PROBLEM REQUIREMENTS: Go to the line containing "Task: Open the 日線 period dropdown" in the records below. Repeat it and the lines after it exactly, all the way to the end.

(Stored records)
══════════
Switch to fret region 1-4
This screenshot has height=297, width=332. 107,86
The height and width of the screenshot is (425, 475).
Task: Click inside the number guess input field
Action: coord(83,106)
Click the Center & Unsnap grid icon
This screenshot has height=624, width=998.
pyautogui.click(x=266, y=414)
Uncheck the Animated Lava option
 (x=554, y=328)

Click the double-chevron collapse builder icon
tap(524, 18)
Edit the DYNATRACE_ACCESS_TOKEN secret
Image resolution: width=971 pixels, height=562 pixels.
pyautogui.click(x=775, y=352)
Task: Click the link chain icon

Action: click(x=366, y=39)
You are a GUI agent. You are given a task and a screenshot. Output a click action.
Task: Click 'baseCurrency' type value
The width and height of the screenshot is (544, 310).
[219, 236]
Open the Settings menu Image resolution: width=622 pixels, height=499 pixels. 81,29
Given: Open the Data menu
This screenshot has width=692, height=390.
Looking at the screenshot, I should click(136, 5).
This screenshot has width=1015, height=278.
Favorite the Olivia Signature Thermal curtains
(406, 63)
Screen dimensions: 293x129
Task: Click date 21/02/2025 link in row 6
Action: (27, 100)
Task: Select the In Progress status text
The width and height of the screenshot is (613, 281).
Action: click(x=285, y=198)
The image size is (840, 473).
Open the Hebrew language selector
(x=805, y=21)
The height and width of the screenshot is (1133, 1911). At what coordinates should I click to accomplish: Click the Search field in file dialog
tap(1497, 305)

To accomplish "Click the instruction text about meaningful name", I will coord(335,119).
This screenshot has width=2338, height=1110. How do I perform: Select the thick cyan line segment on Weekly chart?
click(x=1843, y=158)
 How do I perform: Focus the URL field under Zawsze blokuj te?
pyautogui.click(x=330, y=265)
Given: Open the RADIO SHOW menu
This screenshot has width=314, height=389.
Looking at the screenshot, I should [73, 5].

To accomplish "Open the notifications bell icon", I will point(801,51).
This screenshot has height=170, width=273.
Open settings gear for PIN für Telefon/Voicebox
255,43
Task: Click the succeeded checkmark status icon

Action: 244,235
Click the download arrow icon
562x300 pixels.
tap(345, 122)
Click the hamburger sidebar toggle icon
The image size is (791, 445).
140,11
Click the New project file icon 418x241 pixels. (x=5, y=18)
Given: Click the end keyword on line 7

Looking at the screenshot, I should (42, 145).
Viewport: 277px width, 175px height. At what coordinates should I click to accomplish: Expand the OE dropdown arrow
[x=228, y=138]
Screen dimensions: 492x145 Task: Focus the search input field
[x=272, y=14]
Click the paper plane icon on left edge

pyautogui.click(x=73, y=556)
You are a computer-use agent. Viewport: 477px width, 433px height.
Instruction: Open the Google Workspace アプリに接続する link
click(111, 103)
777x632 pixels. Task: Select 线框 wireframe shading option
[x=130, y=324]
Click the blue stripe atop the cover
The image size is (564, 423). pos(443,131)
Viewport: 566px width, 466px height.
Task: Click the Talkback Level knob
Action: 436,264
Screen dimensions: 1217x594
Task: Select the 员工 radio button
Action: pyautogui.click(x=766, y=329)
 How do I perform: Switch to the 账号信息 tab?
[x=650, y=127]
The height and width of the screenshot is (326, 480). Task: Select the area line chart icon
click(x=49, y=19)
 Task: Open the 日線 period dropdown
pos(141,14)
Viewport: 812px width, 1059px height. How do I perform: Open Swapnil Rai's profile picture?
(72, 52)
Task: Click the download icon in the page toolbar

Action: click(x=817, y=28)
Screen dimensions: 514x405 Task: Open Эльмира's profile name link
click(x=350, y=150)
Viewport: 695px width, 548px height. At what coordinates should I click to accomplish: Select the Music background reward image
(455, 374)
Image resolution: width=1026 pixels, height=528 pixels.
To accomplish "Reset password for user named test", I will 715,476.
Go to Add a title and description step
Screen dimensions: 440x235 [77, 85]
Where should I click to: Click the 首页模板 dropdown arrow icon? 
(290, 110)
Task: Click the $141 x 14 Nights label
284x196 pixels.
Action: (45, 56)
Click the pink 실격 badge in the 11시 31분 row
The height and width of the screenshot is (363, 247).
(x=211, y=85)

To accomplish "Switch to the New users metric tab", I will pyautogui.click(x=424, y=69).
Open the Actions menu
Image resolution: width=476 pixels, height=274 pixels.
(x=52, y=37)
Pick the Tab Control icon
══════════
RESPONSE AREA:
 Task: Open the 日線 period dropdown
pos(141,14)
Viewport: 812px width, 1059px height. How do I perform: Open Swapnil Rai's profile picture?
(72, 52)
Task: Click the download icon in the page toolbar

Action: click(x=817, y=28)
Screen dimensions: 514x405 Task: Open Эльмира's profile name link
click(x=350, y=150)
Viewport: 695px width, 548px height. At what coordinates should I click to accomplish: Select the Music background reward image
(455, 374)
Image resolution: width=1026 pixels, height=528 pixels.
To accomplish "Reset password for user named test", I will 715,476.
Go to Add a title and description step
Screen dimensions: 440x235 [77, 85]
Where should I click to: Click the 首页模板 dropdown arrow icon? 
(290, 110)
Task: Click the $141 x 14 Nights label
284x196 pixels.
Action: (45, 56)
Click the pink 실격 badge in the 11시 31분 row
The height and width of the screenshot is (363, 247).
(x=211, y=85)

To accomplish "Switch to the New users metric tab", I will pyautogui.click(x=424, y=69).
Open the Actions menu
Image resolution: width=476 pixels, height=274 pixels.
(x=52, y=37)
Pick the Tab Control icon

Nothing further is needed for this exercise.